29 janeiro 2007

cá dentro

O conhecimento do próximo tem isto de especial: passa necessariamente pelo conhecimento de si mesmo.
Italo Calvino

22 janeiro 2007

meu grande amor

A minha avó era tudo o que uma criança poderia querer.
Era a força, a delicadeza, a sabedoria, era braços quentes e histórias medonhas de bruxas e fadas voadoras. Adormecia ainda a história ia a meio, e acordava com o biberão debaixo da almofada e com o melro a cantar na figueira que ficava junto à janela ao lado da cama.

18 janeiro 2007

perfeição

O meu corpo dormente a tantos desencontros.
O olhar sem expressão reflectido no espelho do outro lado de mim.
O silêncio a lavar-se numa casa abandonada.
Os braços a ampliarem esta espera infinita.
Amanhã choverá na minha alma. Começará por uma chuva provocadoramente miudinha, até ser revolta, anarquia, tempestade; a queda do meu eu segmentário.

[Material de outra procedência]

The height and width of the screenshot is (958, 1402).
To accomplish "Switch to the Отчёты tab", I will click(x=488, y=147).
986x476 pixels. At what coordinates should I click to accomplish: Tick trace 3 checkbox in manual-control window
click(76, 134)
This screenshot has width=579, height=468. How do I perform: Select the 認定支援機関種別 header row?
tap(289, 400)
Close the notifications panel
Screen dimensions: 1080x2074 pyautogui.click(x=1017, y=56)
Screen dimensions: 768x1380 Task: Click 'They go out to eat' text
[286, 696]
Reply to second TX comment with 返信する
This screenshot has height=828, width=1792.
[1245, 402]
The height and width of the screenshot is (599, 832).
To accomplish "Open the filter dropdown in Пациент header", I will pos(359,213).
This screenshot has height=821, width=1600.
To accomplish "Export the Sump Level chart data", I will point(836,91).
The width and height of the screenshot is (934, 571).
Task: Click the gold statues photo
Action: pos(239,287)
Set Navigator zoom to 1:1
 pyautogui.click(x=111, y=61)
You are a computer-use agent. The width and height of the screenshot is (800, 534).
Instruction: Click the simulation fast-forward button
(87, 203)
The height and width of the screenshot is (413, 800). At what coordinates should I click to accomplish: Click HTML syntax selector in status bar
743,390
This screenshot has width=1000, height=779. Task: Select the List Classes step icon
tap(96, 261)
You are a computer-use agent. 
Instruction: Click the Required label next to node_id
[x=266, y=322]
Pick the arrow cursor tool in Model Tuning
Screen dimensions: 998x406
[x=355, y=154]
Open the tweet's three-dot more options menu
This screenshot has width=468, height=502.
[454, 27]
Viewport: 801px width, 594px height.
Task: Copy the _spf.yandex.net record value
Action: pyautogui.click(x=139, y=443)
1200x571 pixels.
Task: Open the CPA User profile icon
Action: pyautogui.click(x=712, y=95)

Este ano será somente o que eu quiser fazer dele.
Prenunciará novas sementes; hesitantes, mas genuínas.
Não espero a perfeição...

Trago pela mão o fogo primordial das madrugadas, com o brilho das nascentes guardado no cheiro cru de pele salina.
Esgueirei-me com o mar dentro dos olhos mas não espero a perfeição...

17 janeiro 2007

nós

A noite inteira toda dentro de mim.
Um brilhozinho a fulgurar nas pontas dos nossos dedos.
Um sax a tocar na casa em frente. A respiração cativa do desejo.
A noite a misturar-se comigo. Connosco.

O teu corpo com tantas linguagens.

E eu transfigurada para te asilar em mim...

16 janeiro 2007

essência

observando à lupa o mundo à minha volta
vejo como tudo é tão simples e infinitamente complexo
como as cores se desdobram em formas e sabores
em tactos escondidos, em movimentos amplos
em secretos nascimentos, em mortes bizarras

e a luz, oculta, misteriosa e sorrateira
se desvela no meu corpo e me toca com seus mil dedos
e assim, as cores nos preenchem, nos modelam,
nos contraem, sufocam por vezes,
nos quebram, abraçam e nos largam no escuro

a luz, a cor, o movimento
dois pontos que medeiam toda a infinitude
a vida a correr-nos pelos olhos a duzentos à hora
a noite perdida a dormir, o sono ganho a sonhar
um asterisco e um ponto de interrogação
a saltarem de pára-quedas no meu inconsciente

sentir é o melhor de sermos e o pior de estarmos
viver é o que de mais óbvio e mais extraordinário existe
correr à noite por um corpo adentro
e adormecer sem medo de acordar

ariana luna

13 janeiro 2007

eu

Sou peça de um xadrez oblíquo.
Não me despertam os actos do pensar politicamente correcto.
Sou eu. Ponto final. Parágrafo.

Quero lá saber das reticências.

ariana luna

12 janeiro 2007

querer

acercou-se de mim uma paz morna
o coração em banho-maria de palavras genuínas
ternura a conta-gotas destilando as minhas noites
uma visão mais clara do vocábulo querer
um sentido mais firme do que será amar

tenho medo de entrar às escuras no labirinto
de me perder e não mais descerrar os olhos
de te ferir com os espinhos crescidos no meu corpo
de te não conseguir dizer o que por ti sinto
com prejuízo de banalizar o que é inviolável

a vida trama-nos cada partida
faz-nos tropeçar para depois nos elevar
brinca connosco ao esconde-esconde
faz-nos acreditar na saudade e no sorriso
na verdade, no verde do teu olhar, na vida...


ariana luna

10 janeiro 2007

quando for grande...

Para apreciar com um sorriso nos lábios.
[cliquem na imagem para ampliar]

05 janeiro 2007

Rita Maria

A Rita Maria anda histérica. Acorda às 6h da manhã e não deixa ninguém dormir até lhe fazerem festas. Está connosco desde os 2 meses. Entusiasta, dócil, impertinente e cheia de personalidade.
Ritinha, quando é obediente. Rita Maria, para impor respeito.